PayPal's pitch to merchants: For one, lower merchant fees. Nearly half its members' payments are funded directly from their bank accounts, bypassing credit-card interchange fees. While PayPal doesn't reveal specific merchant fees, selling a 99 cents song download costs a merchant such as iTunes Music Store 16 cents or more in credit-card processing fees, but only 9 cents in PayPal fees. "This hybrid funding model allows them to undercut rivals," says Allen Weinberg, managing director at Glenbrook Partners LLC, a Menlo Park (Calif.) financial services consultant.
PayPal also claims that merchants suffer less fraud using its service than with credit cards. PayPal and eBay combined have more than 1,000 people fighting fraud. PayPal says it has developed its own risk models to detect fraud, as well as a patent-pending method of verifying buyer bank accounts. As a result, PayPal estimates its merchants' losses from fraud on its service are only 0.17% of their revenues. That compares with average losses of 1.8% for online merchants that take credit cards, according to payment processor CyberSource Corp. (CYBS). "Fraud is clearly lower on PayPal," says Stuart Wallock, director of marketing for Web electronics retailer Newegg.com, which takes both PayPal and credit cards.
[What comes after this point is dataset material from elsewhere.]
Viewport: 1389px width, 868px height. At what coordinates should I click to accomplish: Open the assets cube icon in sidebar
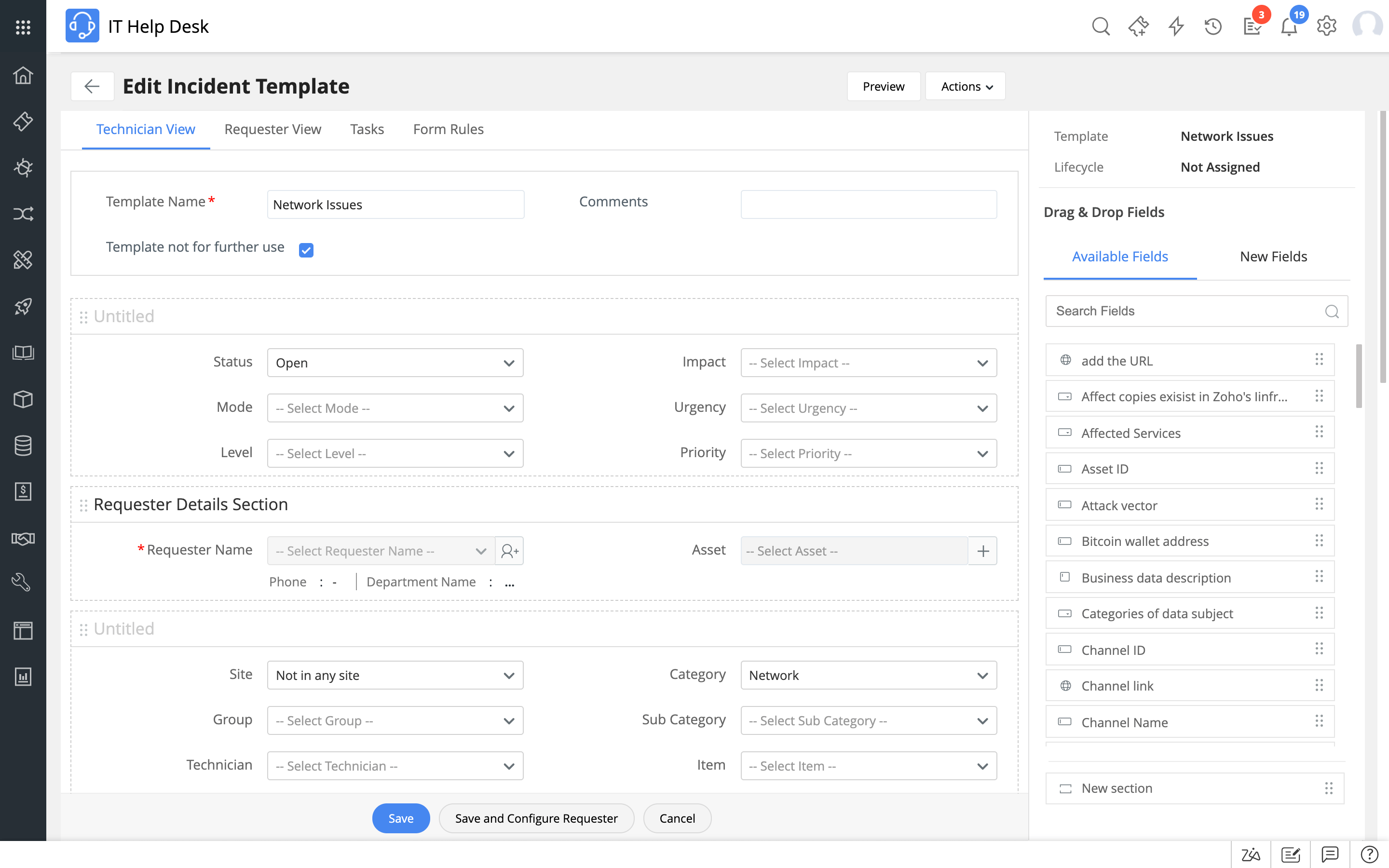[23, 399]
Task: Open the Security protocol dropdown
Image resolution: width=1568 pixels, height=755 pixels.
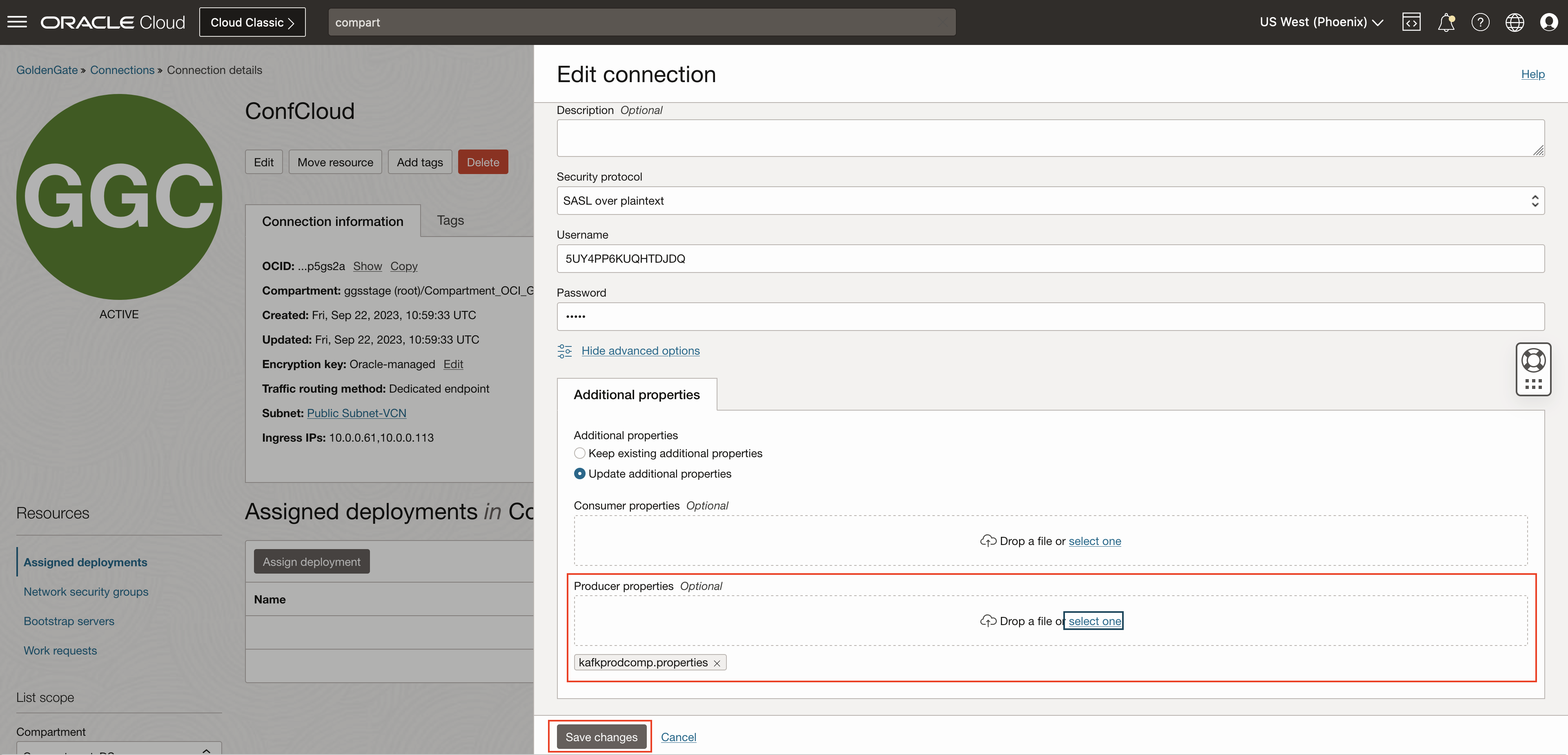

Adding PayPal often gives merchants a nice bonus, too: new customers. Some are folks who don't have credit cards or hesitate to use them online. Others have money in their PayPal accounts -- $750 million overall -- that tends to burn holes in their pockets, in contrast to credit accounts where people know a bill will be coming. Tech e-tailer TigerDirect Inc. found that nearly 90% of customers using PayPal were new to the site.
With some high-profile wins such as iTunes Music Store, PayPal is starting to prove it can leave the eBay nest. How high can it fly? "I'm not sure they have enough to offer a Macy's (FD) or a Best Buy (BBY)," says JupiterResearch analyst Bruce Cundiff. With the help of the small merchants that make up eBay, PayPal managed to thrive against the credit-card giants. As it ventures onto their turf, PayPal will have to make much bigger friends.
By Robert D. Hof in San Jose, Calif.